_WORK REQUIRED:_
In the records below, reproduce the lines from the line containing "Given: Click the magnifier" up to and including the line containing "pyautogui.click(x=64, y=311)", substituting "ribbon" for every instance of "toolbar" and leaving all else unchanged. Omit the pictures from your answer.

Start of TASK INPUTS

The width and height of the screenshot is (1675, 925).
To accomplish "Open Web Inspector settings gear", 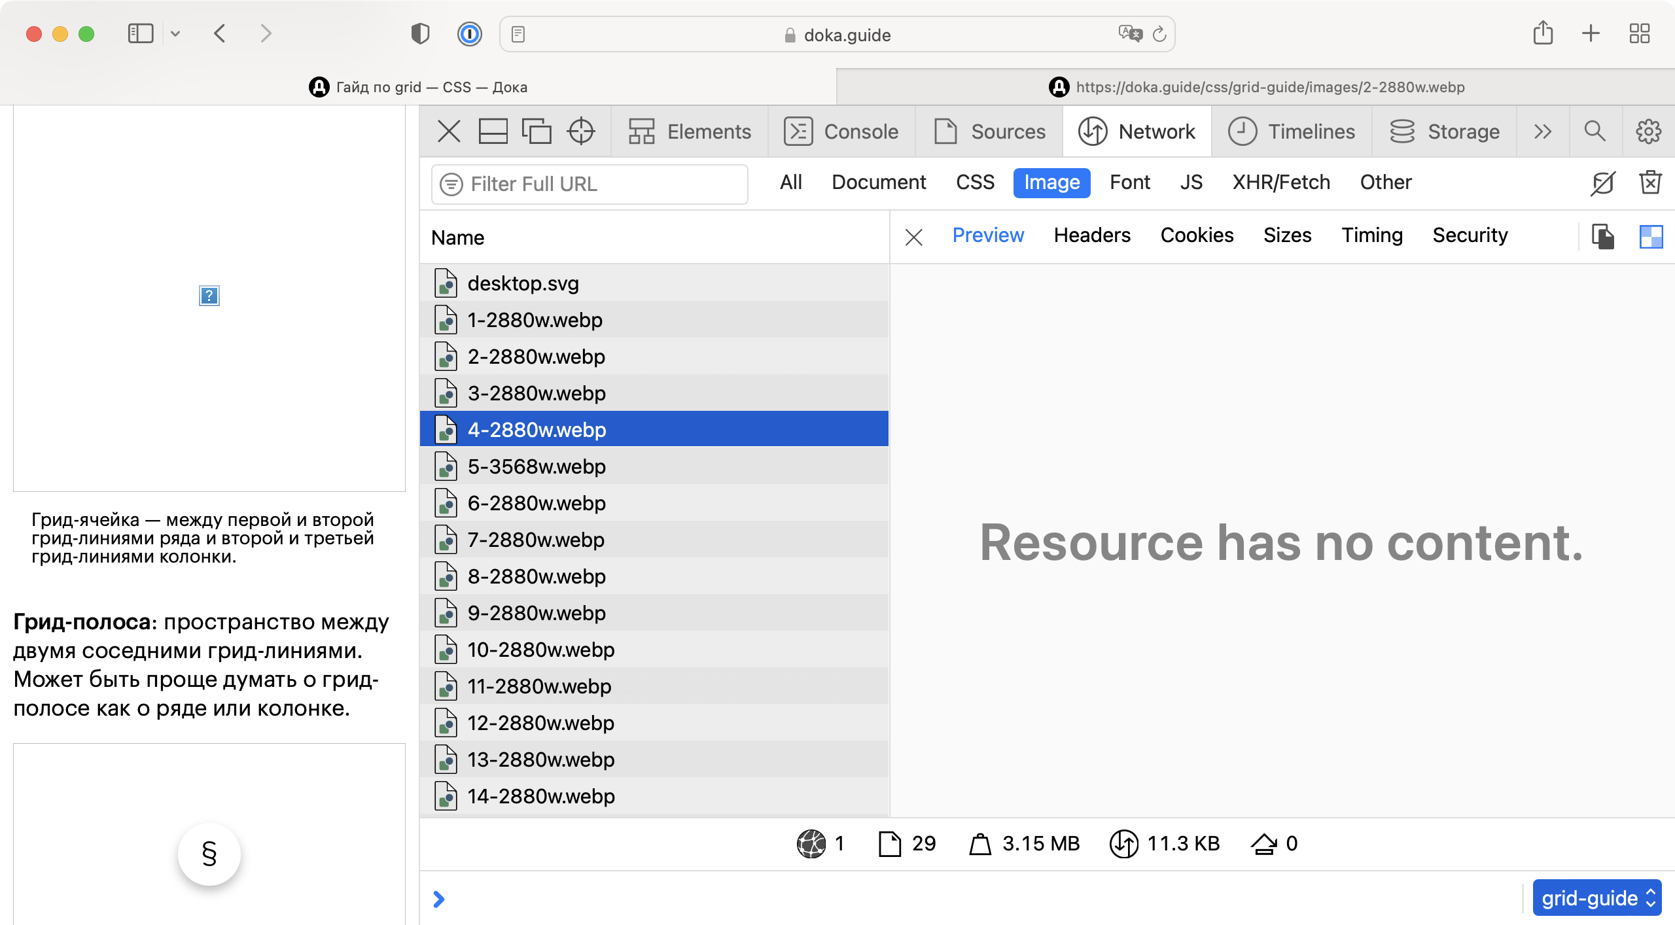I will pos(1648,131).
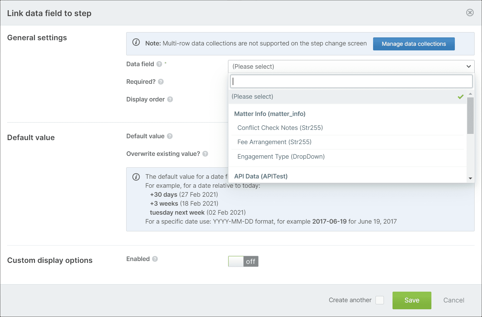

End of TASK INPUTS
Start of TASK INPUTS

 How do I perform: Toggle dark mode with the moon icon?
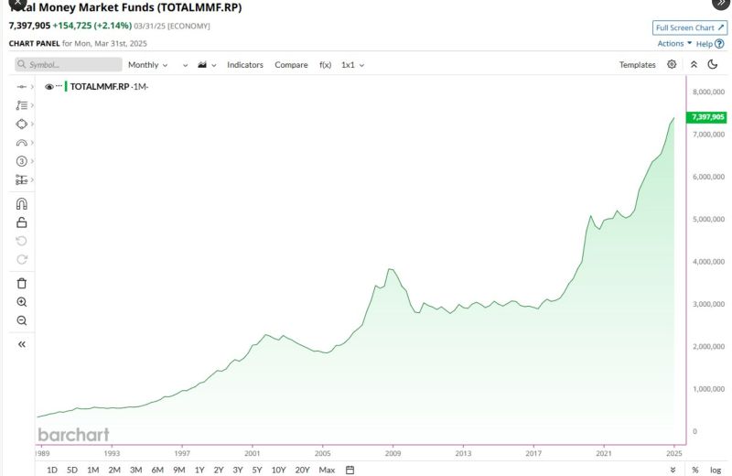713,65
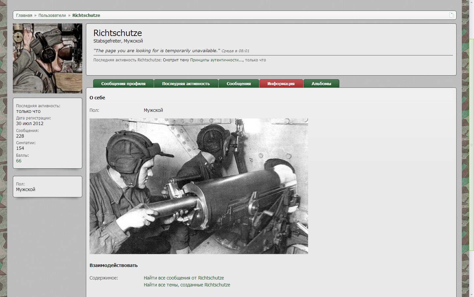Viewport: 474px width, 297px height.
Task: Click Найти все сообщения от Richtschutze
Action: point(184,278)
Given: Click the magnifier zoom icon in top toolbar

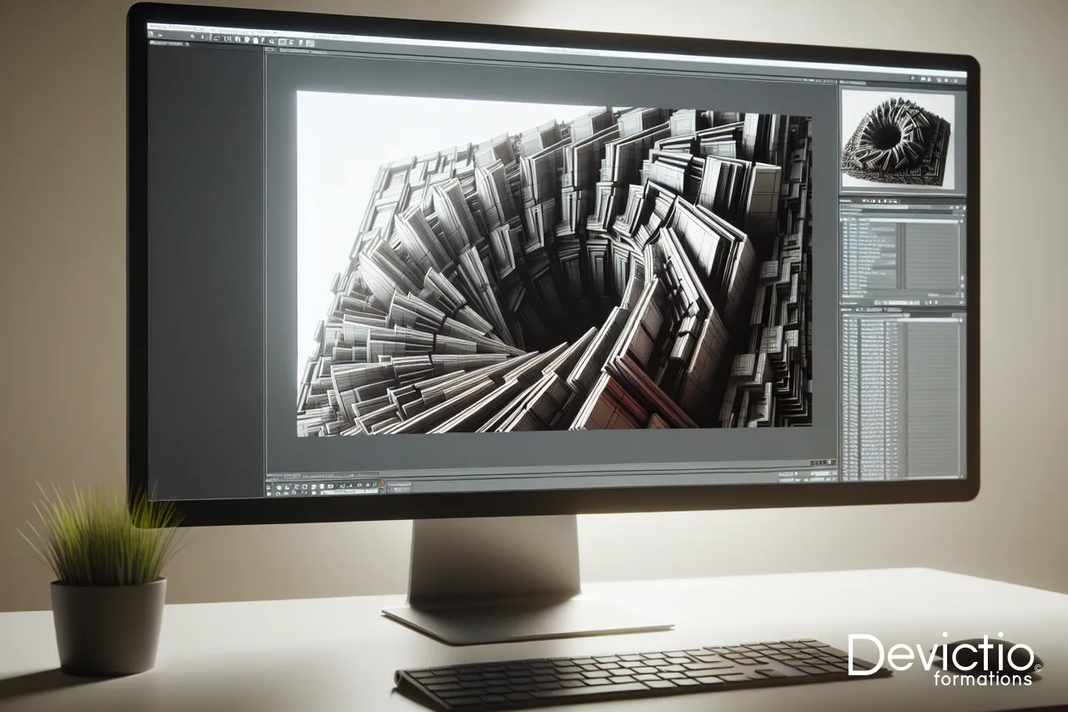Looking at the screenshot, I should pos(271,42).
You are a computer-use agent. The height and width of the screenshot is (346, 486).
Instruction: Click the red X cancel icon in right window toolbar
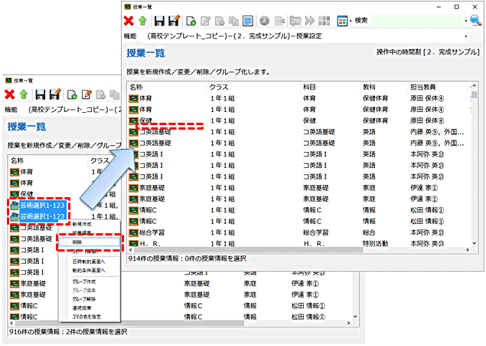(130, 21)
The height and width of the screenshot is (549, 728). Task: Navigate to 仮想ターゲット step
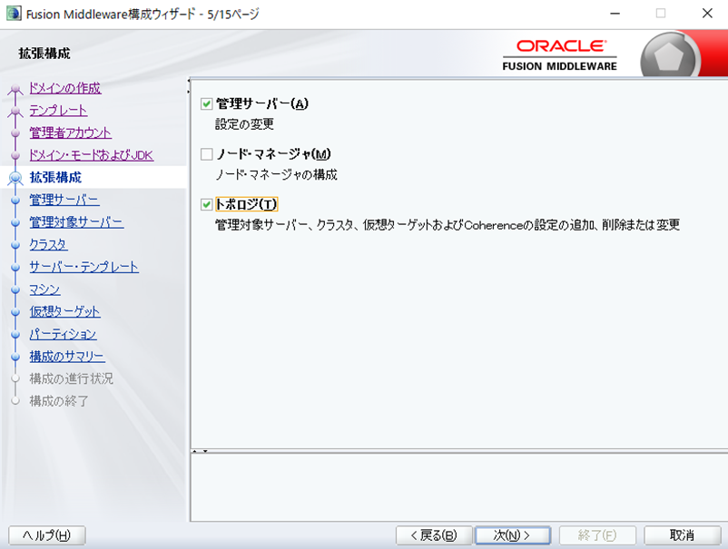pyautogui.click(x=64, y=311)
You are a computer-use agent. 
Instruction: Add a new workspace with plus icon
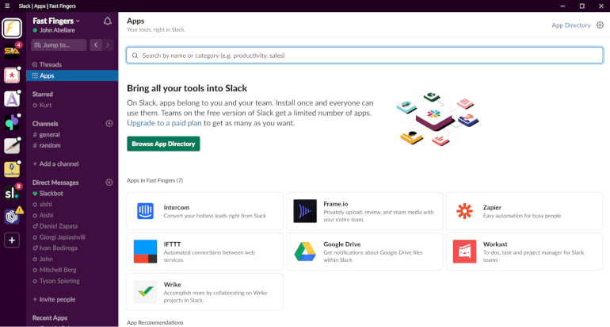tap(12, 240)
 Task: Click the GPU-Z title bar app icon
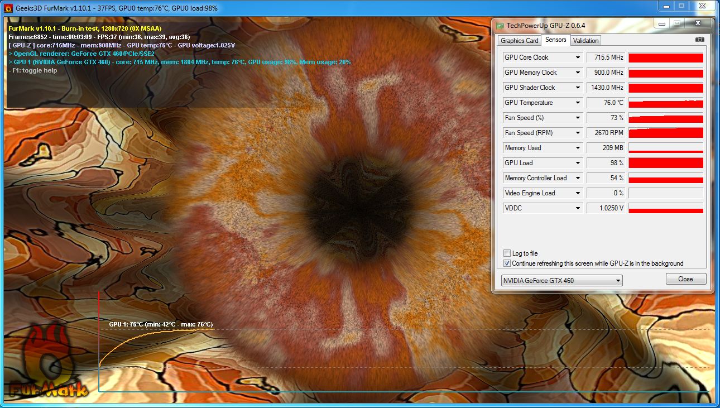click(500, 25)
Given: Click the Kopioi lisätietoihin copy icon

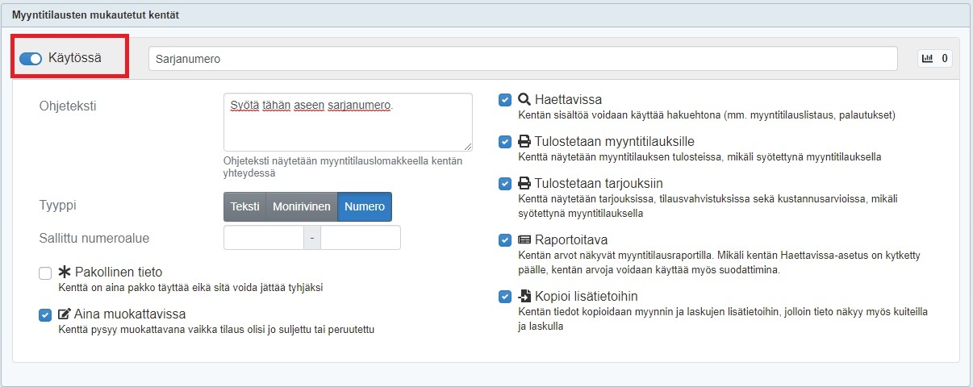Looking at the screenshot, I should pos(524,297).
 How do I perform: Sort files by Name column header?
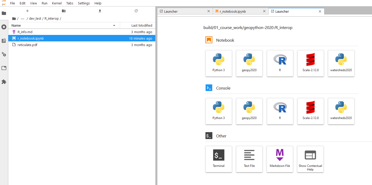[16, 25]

End of TASK INPUTS

_RESPONSE BELOW:_
Given: Click the magnifier zoom icon in top ribbon

Looking at the screenshot, I should pos(271,42).
You are a computer-use agent. The height and width of the screenshot is (346, 486).
Instruction: Click the red X cancel icon in right window ribbon
(130, 21)
The height and width of the screenshot is (549, 728). Task: Navigate to 仮想ターゲット step
pyautogui.click(x=64, y=311)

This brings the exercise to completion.